この時期、労働組合が賃上げなどを要求する「春闘(=春季闘争)」で、会社側の回答が集中する今年の「集中回答日」は3月15日。この日にあわせて「政労使会議」を開催することで、中小企業の賃上げを進めるための“起爆剤”とする狙いがありました。内閣府の関係者は「賃上げの流れを中小企業、地方の企業に波及させていくことが重要」だと、その意義を強調します。
■ナゼいま中小企業の「賃上げ」が重要?
その背景にあるのが、歴史的な物価上昇です。物価の上昇に見合う賃上げが実現できなければ消費が冷え込み、日本全体の景気が悪化する懸念があります。
今年はトヨタ自動車、ホンダ、三菱自動車などが、集中回答日を待たず、「満額回答」を打ち出すなど、大企業が続々と賃上げを発表しました。しかし、日本企業の7割を占めているのは中小企業。今回の政労使会議では、大企業が打ち出した賃上げの流れを“中小企業に波及させる必要がある”との認識を、改めて共有しました。また、そのためには人件費の価格への転嫁が必要だとしたほか、最低賃金の全国平均を1000円に引き上げるとの目標が示されました。

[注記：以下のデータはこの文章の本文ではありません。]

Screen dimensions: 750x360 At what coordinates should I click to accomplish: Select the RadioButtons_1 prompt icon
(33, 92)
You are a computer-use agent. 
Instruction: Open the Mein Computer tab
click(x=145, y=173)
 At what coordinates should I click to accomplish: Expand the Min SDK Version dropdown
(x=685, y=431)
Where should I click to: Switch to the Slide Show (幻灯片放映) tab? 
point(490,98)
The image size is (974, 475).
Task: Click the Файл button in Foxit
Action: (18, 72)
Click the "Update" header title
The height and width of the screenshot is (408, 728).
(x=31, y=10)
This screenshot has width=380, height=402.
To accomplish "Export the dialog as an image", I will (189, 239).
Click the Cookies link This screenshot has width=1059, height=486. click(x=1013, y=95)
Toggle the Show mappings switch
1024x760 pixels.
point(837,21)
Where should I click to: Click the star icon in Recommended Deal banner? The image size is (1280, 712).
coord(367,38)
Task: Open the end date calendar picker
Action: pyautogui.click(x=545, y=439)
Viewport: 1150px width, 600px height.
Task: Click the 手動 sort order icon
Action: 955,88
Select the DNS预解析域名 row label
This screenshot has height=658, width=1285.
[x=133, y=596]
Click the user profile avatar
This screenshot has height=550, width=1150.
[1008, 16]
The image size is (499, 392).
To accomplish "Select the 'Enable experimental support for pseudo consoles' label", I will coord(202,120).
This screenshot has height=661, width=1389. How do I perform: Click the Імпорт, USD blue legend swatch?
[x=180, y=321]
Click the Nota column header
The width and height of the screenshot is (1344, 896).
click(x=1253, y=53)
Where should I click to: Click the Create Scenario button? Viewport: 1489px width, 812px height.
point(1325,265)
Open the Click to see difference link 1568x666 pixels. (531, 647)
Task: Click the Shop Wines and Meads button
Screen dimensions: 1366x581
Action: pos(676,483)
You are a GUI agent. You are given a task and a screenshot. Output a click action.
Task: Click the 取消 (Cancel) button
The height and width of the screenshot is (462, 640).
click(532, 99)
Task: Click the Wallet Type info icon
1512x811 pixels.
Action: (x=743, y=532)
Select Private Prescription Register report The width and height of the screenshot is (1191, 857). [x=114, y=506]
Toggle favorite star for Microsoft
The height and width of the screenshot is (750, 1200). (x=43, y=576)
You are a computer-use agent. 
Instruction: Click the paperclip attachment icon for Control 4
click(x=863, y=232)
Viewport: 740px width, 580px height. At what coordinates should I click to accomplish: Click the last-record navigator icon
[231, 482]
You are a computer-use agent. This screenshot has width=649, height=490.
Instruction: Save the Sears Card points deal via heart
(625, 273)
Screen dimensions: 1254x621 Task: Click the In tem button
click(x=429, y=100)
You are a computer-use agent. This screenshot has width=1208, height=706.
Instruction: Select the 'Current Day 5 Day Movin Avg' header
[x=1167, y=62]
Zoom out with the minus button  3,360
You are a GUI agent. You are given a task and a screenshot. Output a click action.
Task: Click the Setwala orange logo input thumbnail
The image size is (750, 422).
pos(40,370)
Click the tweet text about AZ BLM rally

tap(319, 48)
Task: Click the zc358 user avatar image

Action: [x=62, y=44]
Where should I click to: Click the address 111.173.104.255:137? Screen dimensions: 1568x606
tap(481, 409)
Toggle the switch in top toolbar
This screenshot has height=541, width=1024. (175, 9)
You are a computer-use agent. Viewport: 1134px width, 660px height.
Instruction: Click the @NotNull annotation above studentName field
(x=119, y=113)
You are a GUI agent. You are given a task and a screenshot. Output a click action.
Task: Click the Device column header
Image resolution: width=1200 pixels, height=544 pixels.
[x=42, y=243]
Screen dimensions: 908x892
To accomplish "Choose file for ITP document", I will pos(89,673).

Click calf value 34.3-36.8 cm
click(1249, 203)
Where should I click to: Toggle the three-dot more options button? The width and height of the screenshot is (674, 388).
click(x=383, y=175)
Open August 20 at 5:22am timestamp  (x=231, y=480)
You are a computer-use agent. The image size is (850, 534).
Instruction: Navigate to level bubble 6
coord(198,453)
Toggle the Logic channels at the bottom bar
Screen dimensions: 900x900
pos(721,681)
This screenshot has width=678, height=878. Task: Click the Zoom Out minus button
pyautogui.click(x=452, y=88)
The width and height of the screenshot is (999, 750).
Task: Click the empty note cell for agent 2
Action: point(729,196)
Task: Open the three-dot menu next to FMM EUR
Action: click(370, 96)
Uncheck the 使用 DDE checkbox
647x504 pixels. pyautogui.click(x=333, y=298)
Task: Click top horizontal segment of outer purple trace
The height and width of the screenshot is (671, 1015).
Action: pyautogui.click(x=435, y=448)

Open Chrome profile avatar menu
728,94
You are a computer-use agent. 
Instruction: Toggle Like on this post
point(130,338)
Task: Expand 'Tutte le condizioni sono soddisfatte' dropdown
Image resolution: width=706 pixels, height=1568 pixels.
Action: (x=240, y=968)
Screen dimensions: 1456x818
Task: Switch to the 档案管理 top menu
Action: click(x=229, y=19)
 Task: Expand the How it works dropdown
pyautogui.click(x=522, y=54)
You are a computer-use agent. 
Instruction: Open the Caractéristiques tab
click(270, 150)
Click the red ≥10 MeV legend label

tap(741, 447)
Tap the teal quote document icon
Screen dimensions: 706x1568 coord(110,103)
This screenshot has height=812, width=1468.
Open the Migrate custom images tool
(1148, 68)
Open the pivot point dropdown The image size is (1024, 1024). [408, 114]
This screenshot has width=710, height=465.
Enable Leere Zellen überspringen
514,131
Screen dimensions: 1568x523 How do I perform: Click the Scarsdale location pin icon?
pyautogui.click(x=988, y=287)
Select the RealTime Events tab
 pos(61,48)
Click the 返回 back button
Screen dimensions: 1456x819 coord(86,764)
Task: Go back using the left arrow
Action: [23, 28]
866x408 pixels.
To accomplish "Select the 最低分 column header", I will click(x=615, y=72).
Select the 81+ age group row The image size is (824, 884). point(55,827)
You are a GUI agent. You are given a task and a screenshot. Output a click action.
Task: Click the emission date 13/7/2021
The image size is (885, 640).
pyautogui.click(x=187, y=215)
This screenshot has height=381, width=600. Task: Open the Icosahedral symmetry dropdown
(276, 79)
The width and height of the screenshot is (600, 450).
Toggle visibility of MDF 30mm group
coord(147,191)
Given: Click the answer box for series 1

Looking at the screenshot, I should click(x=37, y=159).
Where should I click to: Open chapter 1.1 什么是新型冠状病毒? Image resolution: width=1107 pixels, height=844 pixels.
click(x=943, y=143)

内閣官房の幹部は「“価格転嫁をすると消費者が離れていく”という意識が、日本は強すぎる。価格転嫁をして、給料をあげて…という海外では当然の流れが、日本では起きていない」「価格は“上がるもの”という風に、意識を変えていかなければいけない」と話しています。
■各団体トップのメッセージは?
会議後、労使のトップは記者団に対し以下のように話しました。
▼経団連・十倉会長
「今日の集中回答日では、非常に勇気づけられるいい出だし。ただ、物価に負けない賃上げを持続的・構造的にしていくためには、やはり原資の問題が必要」
▼連合・芳野会長
「連合としては、賃上げは今年のターニングポイントと位置づけ。価格転嫁を政府にも経営者の皆さんにも、しっかりとやっていただきたい」
◇
中小企業を含め、「物価に負けない賃上げ」を実現できるのか。この数週間が、今後の日本経済の行く末を決める“正念場”となります。